Stuck in the nightmare that is the Terrible Twos

This weekend my daughter had a full-on Terrible Twos meltdown.

I not kidding. It was a MELTDOWN.

It was the kind of demonic screaming fit you only normally witness on an episode of Supernanny or House of Tiny Tearaways – the episodes you watch and think ‘that has to be staged. No child can be that bad.’

Well my child was that bad.

Hubby and I just stood staring at her wondering who on earth had replaced our cute little girl with this screaming, thrashing, red-faced thing.
At one point a couple walked passed and I caught hubby trying to pretended the tear-stained monster, whose cheeks matched her red polka dot rain mac, wasn’t ours!
Really, it was that bad.

We had escaped to Centre Parcs for a relaxing (ha ha!) family break, and were looking forward to three days of cycling, walking, bonding and chilling out, with a couple of friends who have children the same age as ours.

Of course, their little girl – all big eyes and long blonde hair – barely raised her voice. Just acted all impossibly cute, making my daughter look even more demonic.
I wonder if they will want to come away with us again?

Really, if you haven’t witnessed a toddler tantrum it’s a sight to behold.
If it wasn’t so tear-your-hair-out stressful it would be funny. Of course it’s not funny if you don’t have children. You won’t have developed the Empathy Gene and so all you see is a frazzled mummy just standing there doing absolutely nothing why her child is shredding everyone’s eardrums.
No that’s not funny. That just reaffirms to them exactly why breeding is a VERY BAD IDEA.

The Possession happened as we were walking to a nice Italian restaurant for dinner, practically skipping along the tree-lined pathways on a lovely evening over the Bank Holiday.
Except Mia, of course, who wasn’t skipping. She was screaming at the highest decible she could muster.
The only break in screaming was when she took an unnaturally deep breath to push another ear-splitter out.
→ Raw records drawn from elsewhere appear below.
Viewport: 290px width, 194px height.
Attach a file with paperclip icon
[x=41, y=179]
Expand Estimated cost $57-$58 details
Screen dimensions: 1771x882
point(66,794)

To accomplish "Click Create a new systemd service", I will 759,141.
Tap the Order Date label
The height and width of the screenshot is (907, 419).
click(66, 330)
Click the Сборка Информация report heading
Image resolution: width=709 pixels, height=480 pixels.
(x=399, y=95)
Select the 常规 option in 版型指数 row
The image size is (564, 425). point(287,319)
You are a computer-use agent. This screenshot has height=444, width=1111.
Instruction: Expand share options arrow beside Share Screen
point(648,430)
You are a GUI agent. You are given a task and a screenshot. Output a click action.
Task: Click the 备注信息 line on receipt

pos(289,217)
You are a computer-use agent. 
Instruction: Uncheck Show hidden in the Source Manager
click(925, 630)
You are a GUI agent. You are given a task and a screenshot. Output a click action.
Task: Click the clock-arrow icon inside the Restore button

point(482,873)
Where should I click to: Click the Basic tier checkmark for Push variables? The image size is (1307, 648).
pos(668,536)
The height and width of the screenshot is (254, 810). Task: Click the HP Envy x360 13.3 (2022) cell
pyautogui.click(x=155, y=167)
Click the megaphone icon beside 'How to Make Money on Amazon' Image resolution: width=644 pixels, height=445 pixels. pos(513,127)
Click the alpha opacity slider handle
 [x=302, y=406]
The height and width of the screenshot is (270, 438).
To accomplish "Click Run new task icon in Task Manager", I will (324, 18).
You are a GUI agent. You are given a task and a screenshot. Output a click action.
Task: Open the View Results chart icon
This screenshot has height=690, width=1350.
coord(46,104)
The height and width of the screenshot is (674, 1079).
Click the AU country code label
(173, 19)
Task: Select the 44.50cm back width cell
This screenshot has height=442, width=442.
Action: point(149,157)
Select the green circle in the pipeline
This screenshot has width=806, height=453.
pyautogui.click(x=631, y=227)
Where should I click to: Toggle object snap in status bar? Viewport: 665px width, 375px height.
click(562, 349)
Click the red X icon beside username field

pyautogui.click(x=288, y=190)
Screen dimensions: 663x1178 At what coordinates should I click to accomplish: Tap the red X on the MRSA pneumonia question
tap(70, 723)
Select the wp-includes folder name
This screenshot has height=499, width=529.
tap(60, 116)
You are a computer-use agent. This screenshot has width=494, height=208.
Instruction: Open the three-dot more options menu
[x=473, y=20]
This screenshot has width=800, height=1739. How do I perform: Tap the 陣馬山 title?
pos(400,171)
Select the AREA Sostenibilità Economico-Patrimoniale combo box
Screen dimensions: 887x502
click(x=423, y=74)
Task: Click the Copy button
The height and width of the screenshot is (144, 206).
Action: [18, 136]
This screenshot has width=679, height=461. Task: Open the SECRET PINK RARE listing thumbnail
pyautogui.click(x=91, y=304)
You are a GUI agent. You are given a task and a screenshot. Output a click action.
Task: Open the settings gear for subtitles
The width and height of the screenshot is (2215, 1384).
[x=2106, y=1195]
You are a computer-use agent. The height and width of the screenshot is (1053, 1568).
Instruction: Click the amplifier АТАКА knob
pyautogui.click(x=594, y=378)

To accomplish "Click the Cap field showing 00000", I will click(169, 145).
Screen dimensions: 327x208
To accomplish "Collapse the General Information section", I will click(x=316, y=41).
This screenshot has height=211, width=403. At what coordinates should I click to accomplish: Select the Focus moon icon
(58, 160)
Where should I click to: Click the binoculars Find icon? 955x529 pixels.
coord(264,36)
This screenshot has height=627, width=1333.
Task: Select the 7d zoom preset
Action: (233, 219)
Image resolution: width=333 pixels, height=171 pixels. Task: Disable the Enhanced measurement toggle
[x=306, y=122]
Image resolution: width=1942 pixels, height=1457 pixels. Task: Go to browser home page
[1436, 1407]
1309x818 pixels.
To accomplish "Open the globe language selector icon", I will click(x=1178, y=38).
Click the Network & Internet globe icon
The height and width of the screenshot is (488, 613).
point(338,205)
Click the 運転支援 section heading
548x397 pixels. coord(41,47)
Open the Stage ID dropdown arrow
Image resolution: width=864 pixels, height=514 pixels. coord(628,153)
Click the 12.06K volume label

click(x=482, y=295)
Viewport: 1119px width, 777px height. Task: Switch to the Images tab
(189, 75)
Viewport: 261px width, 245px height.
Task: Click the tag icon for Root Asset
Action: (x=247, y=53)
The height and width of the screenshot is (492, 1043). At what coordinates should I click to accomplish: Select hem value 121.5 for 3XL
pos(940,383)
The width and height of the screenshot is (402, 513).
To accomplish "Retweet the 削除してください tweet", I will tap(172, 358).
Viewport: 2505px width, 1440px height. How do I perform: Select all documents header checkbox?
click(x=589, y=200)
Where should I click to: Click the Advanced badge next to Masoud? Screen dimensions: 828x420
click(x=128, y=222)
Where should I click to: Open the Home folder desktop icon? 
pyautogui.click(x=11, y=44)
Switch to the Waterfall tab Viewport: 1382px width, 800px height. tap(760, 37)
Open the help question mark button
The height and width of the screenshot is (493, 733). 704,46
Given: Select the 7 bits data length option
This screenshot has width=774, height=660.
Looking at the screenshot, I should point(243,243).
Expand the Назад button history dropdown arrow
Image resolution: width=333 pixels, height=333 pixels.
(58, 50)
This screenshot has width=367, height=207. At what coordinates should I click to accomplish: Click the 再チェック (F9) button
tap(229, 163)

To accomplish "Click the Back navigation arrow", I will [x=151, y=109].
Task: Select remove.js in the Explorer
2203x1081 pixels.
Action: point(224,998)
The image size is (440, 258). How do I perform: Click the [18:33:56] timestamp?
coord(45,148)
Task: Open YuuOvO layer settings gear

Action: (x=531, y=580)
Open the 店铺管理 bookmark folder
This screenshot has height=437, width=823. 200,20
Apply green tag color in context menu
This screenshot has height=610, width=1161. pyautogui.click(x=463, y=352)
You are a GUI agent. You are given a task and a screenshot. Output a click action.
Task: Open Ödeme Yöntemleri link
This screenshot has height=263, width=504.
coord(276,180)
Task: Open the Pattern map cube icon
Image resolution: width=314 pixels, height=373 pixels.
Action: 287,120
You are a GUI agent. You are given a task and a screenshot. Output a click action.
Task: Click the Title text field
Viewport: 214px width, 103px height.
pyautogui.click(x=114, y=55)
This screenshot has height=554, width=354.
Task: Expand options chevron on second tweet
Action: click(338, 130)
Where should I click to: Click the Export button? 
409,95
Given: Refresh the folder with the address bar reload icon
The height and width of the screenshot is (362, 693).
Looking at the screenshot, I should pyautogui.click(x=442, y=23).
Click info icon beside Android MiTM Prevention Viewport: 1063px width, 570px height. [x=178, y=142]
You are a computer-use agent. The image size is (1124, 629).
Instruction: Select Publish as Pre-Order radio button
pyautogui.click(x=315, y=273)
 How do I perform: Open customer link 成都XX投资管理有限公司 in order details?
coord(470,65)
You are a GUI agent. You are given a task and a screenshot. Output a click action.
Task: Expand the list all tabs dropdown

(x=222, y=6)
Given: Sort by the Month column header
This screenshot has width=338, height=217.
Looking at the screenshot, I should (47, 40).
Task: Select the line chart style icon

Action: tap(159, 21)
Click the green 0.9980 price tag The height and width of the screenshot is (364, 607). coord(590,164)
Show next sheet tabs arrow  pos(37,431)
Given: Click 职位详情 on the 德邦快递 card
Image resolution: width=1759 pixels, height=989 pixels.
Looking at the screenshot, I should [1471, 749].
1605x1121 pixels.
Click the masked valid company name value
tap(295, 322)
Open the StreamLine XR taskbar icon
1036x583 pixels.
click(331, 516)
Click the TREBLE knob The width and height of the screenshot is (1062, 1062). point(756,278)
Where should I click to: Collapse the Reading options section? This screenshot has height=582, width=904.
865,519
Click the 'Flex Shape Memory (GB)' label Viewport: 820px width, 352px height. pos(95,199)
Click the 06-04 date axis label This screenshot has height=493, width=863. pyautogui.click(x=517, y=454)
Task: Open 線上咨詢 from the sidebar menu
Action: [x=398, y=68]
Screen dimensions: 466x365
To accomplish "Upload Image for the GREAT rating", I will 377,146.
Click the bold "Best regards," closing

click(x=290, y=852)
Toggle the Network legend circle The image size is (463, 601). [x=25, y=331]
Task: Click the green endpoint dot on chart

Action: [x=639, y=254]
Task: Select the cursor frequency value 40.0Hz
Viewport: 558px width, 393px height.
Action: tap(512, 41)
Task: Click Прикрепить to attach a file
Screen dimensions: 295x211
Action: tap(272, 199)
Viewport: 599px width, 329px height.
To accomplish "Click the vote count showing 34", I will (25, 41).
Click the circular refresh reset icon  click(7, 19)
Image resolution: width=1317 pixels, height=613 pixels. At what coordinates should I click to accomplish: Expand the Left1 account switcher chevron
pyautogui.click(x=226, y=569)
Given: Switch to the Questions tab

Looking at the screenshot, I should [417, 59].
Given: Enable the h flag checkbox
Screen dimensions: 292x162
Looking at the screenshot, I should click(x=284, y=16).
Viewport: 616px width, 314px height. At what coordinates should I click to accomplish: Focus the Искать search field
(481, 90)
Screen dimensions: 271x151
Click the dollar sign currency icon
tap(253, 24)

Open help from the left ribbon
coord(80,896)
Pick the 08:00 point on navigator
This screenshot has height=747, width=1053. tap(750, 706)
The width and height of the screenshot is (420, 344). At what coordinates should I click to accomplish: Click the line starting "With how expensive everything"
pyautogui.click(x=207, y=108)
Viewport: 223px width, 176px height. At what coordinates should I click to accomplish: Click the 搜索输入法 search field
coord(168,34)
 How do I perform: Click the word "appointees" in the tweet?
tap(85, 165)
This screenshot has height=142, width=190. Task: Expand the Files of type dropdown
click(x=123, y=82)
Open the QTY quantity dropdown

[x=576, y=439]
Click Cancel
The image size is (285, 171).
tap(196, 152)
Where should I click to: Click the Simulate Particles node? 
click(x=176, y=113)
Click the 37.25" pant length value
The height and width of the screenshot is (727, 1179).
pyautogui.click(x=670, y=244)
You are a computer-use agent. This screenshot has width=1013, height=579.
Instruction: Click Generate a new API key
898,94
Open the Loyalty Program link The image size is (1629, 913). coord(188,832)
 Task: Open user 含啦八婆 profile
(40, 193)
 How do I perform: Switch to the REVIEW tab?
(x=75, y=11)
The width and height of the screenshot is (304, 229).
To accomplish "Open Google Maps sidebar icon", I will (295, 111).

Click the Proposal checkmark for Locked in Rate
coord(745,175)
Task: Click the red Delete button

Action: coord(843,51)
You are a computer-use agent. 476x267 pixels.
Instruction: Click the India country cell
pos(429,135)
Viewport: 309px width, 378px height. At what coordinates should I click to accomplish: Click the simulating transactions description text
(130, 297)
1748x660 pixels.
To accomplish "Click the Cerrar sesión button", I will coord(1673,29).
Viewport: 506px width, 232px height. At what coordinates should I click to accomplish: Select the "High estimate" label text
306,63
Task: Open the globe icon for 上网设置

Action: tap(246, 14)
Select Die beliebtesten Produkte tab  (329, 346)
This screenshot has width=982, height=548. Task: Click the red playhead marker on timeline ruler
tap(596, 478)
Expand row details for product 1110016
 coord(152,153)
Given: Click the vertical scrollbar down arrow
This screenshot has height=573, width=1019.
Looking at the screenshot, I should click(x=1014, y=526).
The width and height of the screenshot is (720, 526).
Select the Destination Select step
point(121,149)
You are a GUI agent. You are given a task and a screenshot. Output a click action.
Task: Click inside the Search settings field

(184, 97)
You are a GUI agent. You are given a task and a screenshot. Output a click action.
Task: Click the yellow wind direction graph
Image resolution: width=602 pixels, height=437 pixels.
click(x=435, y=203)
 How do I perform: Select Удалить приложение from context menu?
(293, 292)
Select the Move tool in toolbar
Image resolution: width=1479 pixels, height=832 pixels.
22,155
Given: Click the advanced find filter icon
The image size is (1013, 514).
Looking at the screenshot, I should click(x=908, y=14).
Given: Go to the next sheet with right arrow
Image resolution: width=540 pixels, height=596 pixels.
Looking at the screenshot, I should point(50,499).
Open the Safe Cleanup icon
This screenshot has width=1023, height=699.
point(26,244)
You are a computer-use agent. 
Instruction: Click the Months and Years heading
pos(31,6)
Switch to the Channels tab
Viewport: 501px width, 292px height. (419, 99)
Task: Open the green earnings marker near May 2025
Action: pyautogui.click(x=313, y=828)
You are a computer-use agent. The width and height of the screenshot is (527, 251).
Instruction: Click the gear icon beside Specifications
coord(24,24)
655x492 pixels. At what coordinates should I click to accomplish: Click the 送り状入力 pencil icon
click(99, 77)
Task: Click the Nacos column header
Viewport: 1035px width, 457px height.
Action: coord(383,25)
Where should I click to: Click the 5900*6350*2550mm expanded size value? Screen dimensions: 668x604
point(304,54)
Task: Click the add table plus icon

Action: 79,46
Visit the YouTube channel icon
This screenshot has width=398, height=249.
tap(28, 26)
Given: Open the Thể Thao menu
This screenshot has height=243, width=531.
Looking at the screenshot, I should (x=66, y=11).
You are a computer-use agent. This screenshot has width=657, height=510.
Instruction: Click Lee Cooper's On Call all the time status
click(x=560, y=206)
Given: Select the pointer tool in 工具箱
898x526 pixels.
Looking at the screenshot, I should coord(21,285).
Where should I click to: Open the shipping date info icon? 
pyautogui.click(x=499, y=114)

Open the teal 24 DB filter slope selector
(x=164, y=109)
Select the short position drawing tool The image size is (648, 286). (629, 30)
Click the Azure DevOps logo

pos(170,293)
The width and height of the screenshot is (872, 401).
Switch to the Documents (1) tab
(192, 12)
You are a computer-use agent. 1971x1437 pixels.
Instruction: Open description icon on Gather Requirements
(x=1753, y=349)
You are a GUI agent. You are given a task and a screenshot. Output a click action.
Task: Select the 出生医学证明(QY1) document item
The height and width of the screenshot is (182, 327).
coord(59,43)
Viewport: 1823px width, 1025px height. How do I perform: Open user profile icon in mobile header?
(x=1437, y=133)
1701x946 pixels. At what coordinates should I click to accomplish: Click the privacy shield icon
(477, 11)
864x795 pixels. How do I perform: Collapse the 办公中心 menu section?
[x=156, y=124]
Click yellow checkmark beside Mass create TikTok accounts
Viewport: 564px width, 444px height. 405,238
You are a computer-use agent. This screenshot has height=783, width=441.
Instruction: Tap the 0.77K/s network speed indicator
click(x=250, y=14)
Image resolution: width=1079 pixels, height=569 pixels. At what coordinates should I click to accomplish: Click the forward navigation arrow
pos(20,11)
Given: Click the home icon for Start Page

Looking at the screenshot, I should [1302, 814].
You can try to reason with them all you like. “What would you like me to do?” you ask.
All they hear is: “SCREAM EVEN LOUDER”

Then, in the middle of this full-blown meltdown, she spied a duck merrily swimming along in a flooded ditch. It looked so totally out of place and bizarre that she actually stopped screaming for a few quiet seconds.
The silence was deafening.
I could feel everyone hold their breath.

Then she glanced around and a look passed over her face. The look said ‘wait, wasn’t I just in the middle of something important? Why is everyone standing still around me?’
Then it dawns on her, and she takes one of those lung-filling deep breaths and starts all over again.

The following day I say: “Mia, you really upset mummy and daddy with all that screaming. What was wrong?”.
And she says all matter of fact: “You put Baby’s blanket on wrong.”

So there you have it. It’s official. It was all my fault.